I scratched the back of my hand absent mindedly as I studied Harriet. She'd insisted on sitting on the other side of the sofa to me, curled around a mug of coffee. We'd had to go out and buy the granules: both Harold and I were tea people. Usually, we'd share a blanket, especially once the weather got colder. We'd while away the evenings with a game of cards or a movie. Always together, always under the one blanket.
Harriet had gotten cold about twenty minutes ago - I noticed her shivering - and had disappeared off into the back reaches of the house, coming back shortly after with one of Harold's hoodies falling loosely over her tiny frame.
"What?" she asked, her hand flying to her neck as she noticed me staring.
"No, nothing," I sighed. This was the first interaction we'd had since getting back from the picnic.

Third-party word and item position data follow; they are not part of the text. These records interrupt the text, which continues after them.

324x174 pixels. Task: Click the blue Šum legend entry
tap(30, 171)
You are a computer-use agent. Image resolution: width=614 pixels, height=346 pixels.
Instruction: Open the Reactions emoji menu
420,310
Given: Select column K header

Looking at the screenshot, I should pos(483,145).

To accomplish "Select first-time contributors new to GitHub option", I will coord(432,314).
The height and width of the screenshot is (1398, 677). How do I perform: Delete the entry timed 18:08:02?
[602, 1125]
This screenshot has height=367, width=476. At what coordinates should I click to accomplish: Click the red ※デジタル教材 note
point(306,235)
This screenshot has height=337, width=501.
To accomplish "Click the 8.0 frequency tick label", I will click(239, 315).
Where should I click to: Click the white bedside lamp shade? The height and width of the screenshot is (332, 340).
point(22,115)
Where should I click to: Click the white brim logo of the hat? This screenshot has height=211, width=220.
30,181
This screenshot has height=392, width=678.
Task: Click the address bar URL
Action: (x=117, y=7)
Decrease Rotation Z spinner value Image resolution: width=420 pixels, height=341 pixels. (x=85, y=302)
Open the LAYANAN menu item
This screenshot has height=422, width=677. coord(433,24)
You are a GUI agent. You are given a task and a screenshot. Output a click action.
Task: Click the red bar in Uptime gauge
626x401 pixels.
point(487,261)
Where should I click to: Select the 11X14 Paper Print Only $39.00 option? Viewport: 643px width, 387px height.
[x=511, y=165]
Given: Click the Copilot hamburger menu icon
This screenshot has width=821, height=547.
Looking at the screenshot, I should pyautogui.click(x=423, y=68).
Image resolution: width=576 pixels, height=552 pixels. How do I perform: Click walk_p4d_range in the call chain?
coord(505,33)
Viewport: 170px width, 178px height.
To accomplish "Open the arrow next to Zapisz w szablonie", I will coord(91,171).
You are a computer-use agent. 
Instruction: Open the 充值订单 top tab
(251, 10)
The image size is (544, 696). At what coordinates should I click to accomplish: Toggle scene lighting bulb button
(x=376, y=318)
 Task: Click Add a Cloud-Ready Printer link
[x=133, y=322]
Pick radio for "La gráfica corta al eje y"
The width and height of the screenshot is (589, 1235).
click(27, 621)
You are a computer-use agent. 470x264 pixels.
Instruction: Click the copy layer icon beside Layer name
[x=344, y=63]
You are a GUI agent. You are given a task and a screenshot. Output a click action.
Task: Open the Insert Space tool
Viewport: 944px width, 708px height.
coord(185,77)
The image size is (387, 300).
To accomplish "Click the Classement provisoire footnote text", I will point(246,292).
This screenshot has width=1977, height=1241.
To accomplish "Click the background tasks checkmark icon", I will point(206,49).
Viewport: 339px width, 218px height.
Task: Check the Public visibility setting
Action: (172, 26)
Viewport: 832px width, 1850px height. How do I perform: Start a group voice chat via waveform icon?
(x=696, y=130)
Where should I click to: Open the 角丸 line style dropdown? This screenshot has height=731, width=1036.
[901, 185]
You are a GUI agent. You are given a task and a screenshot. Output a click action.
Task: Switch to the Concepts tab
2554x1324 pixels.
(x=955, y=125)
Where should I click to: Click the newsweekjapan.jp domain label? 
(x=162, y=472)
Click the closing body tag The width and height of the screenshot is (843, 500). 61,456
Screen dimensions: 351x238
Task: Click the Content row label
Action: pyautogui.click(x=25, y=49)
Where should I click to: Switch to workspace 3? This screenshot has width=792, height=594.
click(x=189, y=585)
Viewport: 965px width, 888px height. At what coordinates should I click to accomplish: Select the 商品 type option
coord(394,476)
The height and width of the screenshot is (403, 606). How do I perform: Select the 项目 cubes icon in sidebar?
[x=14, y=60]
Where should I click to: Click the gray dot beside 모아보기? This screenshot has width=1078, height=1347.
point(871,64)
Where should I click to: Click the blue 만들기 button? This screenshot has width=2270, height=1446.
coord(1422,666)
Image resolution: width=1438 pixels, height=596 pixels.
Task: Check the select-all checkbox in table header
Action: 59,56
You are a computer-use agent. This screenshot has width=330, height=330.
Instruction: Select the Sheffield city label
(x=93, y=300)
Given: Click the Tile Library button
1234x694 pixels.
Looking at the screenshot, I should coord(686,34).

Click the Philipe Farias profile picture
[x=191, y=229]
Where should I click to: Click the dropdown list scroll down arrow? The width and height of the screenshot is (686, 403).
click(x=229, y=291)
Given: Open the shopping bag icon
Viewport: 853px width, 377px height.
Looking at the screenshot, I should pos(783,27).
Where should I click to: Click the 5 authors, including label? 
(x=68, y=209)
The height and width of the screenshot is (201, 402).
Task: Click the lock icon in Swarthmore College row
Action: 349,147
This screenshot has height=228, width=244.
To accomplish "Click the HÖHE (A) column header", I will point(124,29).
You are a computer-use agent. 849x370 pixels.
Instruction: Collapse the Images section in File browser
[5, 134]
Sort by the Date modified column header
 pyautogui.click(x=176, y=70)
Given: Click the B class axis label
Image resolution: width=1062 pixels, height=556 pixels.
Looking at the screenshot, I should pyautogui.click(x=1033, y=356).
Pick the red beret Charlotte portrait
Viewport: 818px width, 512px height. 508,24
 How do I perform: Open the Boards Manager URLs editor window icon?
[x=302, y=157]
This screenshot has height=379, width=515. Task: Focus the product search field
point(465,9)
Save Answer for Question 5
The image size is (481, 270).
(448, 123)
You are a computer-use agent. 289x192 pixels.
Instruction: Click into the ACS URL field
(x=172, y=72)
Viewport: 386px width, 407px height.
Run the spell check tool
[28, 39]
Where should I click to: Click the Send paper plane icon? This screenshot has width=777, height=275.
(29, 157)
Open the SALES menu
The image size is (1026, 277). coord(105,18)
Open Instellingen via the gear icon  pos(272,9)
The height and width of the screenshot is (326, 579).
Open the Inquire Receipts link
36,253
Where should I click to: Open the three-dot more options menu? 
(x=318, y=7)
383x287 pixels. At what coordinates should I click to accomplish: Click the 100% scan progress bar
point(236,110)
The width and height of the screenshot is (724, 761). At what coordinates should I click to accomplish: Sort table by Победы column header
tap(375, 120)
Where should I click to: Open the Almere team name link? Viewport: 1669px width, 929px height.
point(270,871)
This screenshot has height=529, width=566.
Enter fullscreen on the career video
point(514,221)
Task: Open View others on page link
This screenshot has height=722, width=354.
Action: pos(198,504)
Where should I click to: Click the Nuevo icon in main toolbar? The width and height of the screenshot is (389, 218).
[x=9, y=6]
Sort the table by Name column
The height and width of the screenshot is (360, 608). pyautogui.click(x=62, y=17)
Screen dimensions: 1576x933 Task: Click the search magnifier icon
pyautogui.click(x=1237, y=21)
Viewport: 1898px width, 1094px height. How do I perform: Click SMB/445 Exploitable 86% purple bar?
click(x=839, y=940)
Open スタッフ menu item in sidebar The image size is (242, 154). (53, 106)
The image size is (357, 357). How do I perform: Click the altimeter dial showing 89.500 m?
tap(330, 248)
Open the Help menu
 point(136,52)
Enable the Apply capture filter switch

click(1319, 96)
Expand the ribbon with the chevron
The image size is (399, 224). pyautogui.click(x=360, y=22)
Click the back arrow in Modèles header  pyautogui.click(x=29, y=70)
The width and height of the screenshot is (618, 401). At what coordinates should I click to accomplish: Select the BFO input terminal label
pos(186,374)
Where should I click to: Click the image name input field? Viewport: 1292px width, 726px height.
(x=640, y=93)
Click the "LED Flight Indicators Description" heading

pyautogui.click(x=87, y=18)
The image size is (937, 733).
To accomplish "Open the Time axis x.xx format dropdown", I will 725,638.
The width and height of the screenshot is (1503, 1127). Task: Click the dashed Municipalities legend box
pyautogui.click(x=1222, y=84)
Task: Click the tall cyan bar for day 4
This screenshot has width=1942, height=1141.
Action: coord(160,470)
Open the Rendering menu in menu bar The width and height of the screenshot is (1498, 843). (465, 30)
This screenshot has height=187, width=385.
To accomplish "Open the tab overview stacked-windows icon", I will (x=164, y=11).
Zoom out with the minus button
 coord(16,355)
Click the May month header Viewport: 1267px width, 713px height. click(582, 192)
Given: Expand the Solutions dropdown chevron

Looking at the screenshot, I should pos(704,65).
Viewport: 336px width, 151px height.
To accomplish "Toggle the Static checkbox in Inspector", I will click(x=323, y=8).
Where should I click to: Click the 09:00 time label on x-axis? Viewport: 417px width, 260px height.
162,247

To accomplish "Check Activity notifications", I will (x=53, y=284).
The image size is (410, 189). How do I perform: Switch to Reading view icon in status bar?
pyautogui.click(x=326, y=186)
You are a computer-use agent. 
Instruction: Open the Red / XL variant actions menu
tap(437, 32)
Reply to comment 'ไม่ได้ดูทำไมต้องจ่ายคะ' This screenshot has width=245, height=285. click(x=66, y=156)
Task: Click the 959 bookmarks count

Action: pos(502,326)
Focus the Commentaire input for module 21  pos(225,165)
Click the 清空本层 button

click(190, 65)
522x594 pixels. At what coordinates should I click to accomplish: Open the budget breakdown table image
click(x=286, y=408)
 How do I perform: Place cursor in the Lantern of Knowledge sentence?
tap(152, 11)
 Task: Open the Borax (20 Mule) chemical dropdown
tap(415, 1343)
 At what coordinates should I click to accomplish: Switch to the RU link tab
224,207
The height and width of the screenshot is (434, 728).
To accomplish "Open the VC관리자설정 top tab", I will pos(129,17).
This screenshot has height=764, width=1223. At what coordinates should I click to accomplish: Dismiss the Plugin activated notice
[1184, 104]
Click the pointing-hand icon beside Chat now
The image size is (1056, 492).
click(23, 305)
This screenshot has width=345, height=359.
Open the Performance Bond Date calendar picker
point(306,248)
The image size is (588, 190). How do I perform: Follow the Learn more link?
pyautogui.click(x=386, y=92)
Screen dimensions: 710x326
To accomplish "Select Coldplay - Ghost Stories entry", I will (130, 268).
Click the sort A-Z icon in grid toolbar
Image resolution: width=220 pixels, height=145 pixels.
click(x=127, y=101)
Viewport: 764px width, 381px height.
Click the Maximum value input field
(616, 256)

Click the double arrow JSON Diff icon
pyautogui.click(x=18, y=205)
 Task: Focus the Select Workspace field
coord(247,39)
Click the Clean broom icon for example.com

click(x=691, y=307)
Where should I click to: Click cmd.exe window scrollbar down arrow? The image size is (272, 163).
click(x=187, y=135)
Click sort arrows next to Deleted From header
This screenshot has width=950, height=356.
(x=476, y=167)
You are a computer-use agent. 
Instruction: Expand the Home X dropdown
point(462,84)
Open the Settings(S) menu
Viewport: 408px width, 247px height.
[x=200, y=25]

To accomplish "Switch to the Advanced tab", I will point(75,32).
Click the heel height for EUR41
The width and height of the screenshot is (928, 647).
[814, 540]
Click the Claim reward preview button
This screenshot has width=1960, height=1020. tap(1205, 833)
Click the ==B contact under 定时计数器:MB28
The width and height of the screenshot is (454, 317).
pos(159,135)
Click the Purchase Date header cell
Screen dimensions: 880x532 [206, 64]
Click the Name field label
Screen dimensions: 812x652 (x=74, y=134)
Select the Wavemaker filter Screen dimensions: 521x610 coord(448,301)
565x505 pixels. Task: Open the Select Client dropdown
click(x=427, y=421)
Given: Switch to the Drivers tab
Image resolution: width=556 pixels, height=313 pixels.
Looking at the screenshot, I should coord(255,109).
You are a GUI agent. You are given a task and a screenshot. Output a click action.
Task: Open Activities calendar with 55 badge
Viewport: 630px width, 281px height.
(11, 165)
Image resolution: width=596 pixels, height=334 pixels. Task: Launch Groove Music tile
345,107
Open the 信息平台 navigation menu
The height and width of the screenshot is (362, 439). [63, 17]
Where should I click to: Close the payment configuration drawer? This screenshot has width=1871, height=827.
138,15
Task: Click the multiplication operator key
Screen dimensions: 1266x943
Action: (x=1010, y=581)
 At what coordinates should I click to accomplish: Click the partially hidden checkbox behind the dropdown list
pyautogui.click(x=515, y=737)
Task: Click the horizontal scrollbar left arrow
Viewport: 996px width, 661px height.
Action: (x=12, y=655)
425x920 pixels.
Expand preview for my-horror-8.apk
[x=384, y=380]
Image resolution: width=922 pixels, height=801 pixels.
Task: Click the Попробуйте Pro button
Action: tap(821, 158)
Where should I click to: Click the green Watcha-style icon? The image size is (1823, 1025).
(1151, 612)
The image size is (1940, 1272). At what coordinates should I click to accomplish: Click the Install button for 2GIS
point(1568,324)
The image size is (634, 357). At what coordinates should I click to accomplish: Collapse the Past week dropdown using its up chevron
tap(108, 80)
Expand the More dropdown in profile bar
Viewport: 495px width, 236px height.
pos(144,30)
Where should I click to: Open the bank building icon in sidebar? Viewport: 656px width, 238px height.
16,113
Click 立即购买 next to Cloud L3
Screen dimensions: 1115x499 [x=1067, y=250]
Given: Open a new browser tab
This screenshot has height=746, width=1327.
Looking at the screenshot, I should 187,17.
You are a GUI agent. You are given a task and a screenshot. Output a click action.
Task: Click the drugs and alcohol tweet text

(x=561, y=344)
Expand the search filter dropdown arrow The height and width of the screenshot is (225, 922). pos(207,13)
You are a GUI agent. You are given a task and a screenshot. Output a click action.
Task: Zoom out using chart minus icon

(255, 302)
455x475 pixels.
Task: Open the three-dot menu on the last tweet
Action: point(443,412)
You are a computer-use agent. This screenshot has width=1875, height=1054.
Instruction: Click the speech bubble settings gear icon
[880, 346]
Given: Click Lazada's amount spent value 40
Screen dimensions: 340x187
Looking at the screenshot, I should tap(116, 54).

Her cheeks flared red with a flash flood of embarrassment, her eyes dropping to the carpet as she sank into the sofa again. I hoped that thinly veiled lie had masked well enough what I really wanted to say - you're beautiful. But the words stuck in my throat. And then there was the hurt. Before, Harold would've just stolen the blanket right off my legs and run off with it. Harriet was so different. I almost felt like I had to keep telling myself she was the same person that I'd married so long ago.
In the dim purple light cast by the lamps dotted about the square room, Harriet took on an entirely different aura. She was quite tall, slightly taller than me, with a large leg to torso ratio. Her long arms were toned, as if the body had history in javelin or shot-put. Her green eyes were clouded with doubt as she stared down into the swirling galaxy of coffee between her thin fingers. She always looked so deep in thought. Scared, almost.
I frowned to myself, leaning my head back onto the arm of the leather sofa and pulling the soft wool blanket up to my chin. It wasn't like this. Not usually.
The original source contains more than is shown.